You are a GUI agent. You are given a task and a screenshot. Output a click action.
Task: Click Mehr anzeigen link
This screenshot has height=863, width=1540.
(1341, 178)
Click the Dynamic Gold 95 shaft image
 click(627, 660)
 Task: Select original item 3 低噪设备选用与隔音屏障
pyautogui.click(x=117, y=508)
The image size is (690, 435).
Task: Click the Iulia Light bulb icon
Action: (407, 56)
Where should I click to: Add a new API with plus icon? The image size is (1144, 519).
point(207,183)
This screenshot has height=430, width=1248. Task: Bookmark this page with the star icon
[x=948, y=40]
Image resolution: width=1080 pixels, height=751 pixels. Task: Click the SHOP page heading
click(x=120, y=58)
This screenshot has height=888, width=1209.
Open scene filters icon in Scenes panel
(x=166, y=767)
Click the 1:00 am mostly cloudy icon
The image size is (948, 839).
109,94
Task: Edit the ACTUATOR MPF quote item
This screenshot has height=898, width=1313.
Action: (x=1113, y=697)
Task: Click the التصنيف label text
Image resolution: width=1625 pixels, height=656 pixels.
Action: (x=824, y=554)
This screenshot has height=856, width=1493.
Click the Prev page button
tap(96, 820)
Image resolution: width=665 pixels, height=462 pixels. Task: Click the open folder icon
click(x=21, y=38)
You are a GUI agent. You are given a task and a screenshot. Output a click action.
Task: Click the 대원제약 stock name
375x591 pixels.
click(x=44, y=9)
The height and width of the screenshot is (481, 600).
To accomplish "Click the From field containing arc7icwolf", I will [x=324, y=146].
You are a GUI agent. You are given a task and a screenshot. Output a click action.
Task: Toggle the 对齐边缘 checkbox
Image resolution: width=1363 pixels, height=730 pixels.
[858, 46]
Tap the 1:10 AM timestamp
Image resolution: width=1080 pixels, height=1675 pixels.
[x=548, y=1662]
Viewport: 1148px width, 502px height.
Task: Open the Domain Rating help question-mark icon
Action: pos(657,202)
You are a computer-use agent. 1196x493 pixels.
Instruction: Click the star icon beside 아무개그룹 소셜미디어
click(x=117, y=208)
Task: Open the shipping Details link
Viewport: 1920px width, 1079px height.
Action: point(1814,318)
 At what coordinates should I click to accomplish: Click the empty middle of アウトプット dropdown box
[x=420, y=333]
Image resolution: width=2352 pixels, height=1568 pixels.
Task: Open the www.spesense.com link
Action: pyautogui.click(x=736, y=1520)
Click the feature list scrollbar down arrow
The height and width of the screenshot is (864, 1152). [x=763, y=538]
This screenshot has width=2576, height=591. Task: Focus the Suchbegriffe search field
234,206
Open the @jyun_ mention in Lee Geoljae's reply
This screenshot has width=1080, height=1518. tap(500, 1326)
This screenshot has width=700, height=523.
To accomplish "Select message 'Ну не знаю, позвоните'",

▶ _What to work on_
Would you please repeat the whole listing exactly as it is?

▶ _Answer box_
You are a GUI agent. You are given a task and a screenshot. Output a click action.
Task: Click Mehr anzeigen link
This screenshot has height=863, width=1540.
(1341, 178)
Click the Dynamic Gold 95 shaft image
 click(627, 660)
 Task: Select original item 3 低噪设备选用与隔音屏障
pyautogui.click(x=117, y=508)
The image size is (690, 435).
Task: Click the Iulia Light bulb icon
Action: (407, 56)
Where should I click to: Add a new API with plus icon? The image size is (1144, 519).
point(207,183)
This screenshot has height=430, width=1248. Task: Bookmark this page with the star icon
[x=948, y=40]
Image resolution: width=1080 pixels, height=751 pixels. Task: Click the SHOP page heading
click(x=120, y=58)
This screenshot has height=888, width=1209.
Open scene filters icon in Scenes panel
(x=166, y=767)
Click the 1:00 am mostly cloudy icon
The image size is (948, 839).
109,94
Task: Edit the ACTUATOR MPF quote item
This screenshot has height=898, width=1313.
Action: (x=1113, y=697)
Task: Click the التصنيف label text
Image resolution: width=1625 pixels, height=656 pixels.
Action: (x=824, y=554)
This screenshot has height=856, width=1493.
Click the Prev page button
tap(96, 820)
Image resolution: width=665 pixels, height=462 pixels. Task: Click the open folder icon
click(x=21, y=38)
You are a GUI agent. You are given a task and a screenshot. Output a click action.
Task: Click the 대원제약 stock name
375x591 pixels.
click(x=44, y=9)
The height and width of the screenshot is (481, 600).
To accomplish "Click the From field containing arc7icwolf", I will [x=324, y=146].
You are a GUI agent. You are given a task and a screenshot. Output a click action.
Task: Toggle the 对齐边缘 checkbox
Image resolution: width=1363 pixels, height=730 pixels.
[858, 46]
Tap the 1:10 AM timestamp
Image resolution: width=1080 pixels, height=1675 pixels.
[x=548, y=1662]
Viewport: 1148px width, 502px height.
Task: Open the Domain Rating help question-mark icon
Action: pos(657,202)
You are a computer-use agent. 1196x493 pixels.
Instruction: Click the star icon beside 아무개그룹 소셜미디어
click(x=117, y=208)
Task: Open the shipping Details link
Viewport: 1920px width, 1079px height.
Action: point(1814,318)
 At what coordinates should I click to accomplish: Click the empty middle of アウトプット dropdown box
[x=420, y=333]
Image resolution: width=2352 pixels, height=1568 pixels.
Task: Open the www.spesense.com link
Action: pyautogui.click(x=736, y=1520)
Click the feature list scrollbar down arrow
The height and width of the screenshot is (864, 1152). [x=763, y=538]
This screenshot has width=2576, height=591. Task: Focus the Suchbegriffe search field
234,206
Open the @jyun_ mention in Lee Geoljae's reply
This screenshot has width=1080, height=1518. tap(500, 1326)
This screenshot has width=700, height=523.
To accomplish "Select message 'Ну не знаю, позвоните'",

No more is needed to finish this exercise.